Outside, Carolien and I were picked up by the 4x4 and taken to the EA house where the truck still had not arrived. When it did, we loaded up the boxes and bags, covered them in tarpaulin and secured them. I can just about handle early mornings if they are for a purpose, but next we all went two hundred yards down the road to drink some coffee. To my mind, the best way not to be so sleepy in the mornings is not to have got out of bed so damn early in the first place. Anther advantage over the coffee solution is that it saves money also!
Finally on the road at half-seven, ten of us rode in the little 4x4. The front section was like a normal car, two in the front and three on the back seat. The other five of us had to squeeze into the little cabin at the back. Not much room for legs or to sit up straight and no visibility looking forwards (and not a lot sideway or backwards either). Sebastian was driving and set about conquering the roads as fast as possible, meaning that it was like being in a washing machine in the back. Most people were frustrated that he wouldn't go any slower, but I figured that it was going to be unpleasant however fast he went, so we might as well go fast and get it over with as quickly as possible. We swapped between the front and back sections a couple of times and got back in a stunning two and a half hours, but even people who never get travel sick were bending over and gasping afterwards.
I didn't fancy doing any more travel that day but, arriving at Luang Prabang bus station, I booked myself a ticket on the VIP bus to Vientiane the next day. In the city itself, I went back to the same guesthouse I had been in before the weekend and found myself assigned to the same room. The group hung around together for the rest of the day as, one by one, people went off their own ways to their own destinations. The numbers were also being swelled as we kept running into other people we had met at the festival; Gavin the elephant doctor; Jon who had volunteered but disappeared on Sunday. In the evening we had found Clive the photo-journalist who, still disorganised, had just come out of a restaurant having forgotten to pay the bill. Sitting in a bar with him, he told us all about the piece he was researching over a period of many months for National Geographic magazine on the subject of Laos's rapidly eroding ecology.

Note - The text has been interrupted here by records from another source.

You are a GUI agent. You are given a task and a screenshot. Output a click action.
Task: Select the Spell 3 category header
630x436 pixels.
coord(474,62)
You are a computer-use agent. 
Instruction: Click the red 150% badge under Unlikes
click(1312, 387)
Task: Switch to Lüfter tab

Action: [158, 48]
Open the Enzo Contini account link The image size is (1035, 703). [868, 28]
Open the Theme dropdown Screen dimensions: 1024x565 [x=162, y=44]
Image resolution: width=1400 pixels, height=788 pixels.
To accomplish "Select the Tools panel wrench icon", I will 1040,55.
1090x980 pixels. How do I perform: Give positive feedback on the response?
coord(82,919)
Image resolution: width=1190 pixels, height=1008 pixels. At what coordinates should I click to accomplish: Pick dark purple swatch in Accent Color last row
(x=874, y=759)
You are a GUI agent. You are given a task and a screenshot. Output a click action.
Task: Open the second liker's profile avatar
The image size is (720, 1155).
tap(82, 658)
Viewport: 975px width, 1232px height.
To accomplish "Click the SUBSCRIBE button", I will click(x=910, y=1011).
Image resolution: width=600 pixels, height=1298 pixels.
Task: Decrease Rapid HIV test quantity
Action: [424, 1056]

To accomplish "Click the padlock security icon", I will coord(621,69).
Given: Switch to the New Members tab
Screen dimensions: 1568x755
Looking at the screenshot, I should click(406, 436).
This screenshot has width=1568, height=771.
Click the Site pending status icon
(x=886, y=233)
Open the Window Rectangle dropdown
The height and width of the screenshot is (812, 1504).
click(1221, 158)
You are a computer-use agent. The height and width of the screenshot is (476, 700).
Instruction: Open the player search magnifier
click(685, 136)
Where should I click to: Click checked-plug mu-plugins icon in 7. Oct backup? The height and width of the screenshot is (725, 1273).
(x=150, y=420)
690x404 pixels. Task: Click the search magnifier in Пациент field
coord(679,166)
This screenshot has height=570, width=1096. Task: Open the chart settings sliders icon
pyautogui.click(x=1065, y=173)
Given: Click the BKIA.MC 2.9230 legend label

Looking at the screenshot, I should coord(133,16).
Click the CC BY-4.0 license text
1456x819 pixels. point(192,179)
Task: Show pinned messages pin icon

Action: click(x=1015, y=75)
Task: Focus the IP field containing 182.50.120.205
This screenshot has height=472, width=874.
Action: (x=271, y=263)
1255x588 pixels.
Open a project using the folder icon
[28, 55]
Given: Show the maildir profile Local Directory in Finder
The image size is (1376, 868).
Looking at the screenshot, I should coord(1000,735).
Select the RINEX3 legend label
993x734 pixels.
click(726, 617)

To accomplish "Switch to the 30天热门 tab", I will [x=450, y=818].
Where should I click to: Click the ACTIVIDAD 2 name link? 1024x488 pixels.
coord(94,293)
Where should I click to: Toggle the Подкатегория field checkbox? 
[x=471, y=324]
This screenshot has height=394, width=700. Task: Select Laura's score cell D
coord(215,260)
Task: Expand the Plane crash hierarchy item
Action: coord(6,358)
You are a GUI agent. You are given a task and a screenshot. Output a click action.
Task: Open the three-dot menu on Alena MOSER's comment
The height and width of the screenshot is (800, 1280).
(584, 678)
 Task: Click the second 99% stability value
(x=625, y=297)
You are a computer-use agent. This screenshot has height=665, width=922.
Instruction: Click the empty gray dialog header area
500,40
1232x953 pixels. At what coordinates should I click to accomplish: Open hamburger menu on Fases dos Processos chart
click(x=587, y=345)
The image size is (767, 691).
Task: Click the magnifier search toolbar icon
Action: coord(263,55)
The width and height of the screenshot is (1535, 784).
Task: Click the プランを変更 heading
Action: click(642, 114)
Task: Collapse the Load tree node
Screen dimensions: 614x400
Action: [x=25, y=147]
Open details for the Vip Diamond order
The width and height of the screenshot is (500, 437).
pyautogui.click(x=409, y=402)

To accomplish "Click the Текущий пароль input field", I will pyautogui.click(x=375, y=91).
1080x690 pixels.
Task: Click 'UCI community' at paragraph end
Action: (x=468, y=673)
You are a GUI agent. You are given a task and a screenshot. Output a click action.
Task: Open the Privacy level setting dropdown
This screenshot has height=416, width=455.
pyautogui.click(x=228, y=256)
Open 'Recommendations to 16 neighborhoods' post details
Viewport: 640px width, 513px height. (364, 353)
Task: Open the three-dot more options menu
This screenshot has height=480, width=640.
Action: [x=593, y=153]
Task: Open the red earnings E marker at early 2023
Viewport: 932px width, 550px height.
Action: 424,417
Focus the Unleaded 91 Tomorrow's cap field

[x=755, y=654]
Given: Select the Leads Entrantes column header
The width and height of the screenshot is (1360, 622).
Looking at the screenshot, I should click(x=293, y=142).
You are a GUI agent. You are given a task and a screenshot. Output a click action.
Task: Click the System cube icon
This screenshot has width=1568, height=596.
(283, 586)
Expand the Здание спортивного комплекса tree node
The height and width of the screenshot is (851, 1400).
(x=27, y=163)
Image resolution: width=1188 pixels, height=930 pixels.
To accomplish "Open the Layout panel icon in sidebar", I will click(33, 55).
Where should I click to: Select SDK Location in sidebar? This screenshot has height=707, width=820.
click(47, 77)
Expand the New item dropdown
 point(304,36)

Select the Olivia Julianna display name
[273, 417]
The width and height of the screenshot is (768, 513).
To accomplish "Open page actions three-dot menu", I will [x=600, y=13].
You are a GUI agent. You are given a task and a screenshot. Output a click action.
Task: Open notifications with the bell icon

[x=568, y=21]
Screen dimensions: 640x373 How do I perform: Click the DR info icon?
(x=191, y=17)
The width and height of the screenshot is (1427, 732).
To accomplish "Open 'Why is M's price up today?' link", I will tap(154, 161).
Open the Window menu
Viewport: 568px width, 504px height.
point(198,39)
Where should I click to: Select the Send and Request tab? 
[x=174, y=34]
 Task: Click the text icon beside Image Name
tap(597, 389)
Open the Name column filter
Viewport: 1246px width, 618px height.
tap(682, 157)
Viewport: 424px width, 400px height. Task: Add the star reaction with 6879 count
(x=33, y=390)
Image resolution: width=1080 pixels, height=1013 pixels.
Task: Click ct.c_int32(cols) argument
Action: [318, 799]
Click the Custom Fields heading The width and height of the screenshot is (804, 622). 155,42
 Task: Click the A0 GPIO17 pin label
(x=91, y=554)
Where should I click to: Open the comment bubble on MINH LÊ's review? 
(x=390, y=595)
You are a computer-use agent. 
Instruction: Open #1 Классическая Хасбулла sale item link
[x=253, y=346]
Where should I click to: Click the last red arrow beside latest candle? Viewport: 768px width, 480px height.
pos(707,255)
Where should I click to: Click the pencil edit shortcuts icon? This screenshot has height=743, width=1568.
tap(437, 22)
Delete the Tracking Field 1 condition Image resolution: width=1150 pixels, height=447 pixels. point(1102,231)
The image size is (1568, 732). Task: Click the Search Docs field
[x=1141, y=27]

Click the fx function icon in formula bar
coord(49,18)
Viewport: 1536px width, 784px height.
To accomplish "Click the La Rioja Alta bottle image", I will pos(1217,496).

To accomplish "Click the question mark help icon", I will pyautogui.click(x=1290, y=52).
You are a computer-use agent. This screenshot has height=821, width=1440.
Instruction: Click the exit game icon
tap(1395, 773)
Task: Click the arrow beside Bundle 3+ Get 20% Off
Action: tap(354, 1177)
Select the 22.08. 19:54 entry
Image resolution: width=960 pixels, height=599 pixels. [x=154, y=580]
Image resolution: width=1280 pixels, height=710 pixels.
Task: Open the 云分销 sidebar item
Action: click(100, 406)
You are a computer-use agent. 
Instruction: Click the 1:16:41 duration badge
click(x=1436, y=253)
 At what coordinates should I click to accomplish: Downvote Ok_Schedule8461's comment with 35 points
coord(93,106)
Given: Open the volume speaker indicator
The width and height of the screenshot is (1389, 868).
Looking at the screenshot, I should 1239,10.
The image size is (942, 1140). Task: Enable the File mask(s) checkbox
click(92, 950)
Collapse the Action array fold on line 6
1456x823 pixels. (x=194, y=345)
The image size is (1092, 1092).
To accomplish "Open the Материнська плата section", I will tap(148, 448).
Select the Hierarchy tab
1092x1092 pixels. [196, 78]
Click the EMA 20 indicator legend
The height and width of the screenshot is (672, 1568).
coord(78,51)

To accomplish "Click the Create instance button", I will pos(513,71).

Luang Prabang was a relaxing enough place, but essentially it was all about tourism. Clive declared it the worst city in the entire world, and he has seen a lot of it so could say such things. None of us agreed with this harshness, but no one was willing to step in and actually say they liked the place. I wanted to spend a bit of time doing not much to let my brain absorb all that had happened at the festival, but was willing to gamble that if I went elsewhere that it might be cheaper and/or more real. So, as charming as some parts of it can be, I used it once again as no more than a stop-off and headed out the next morning.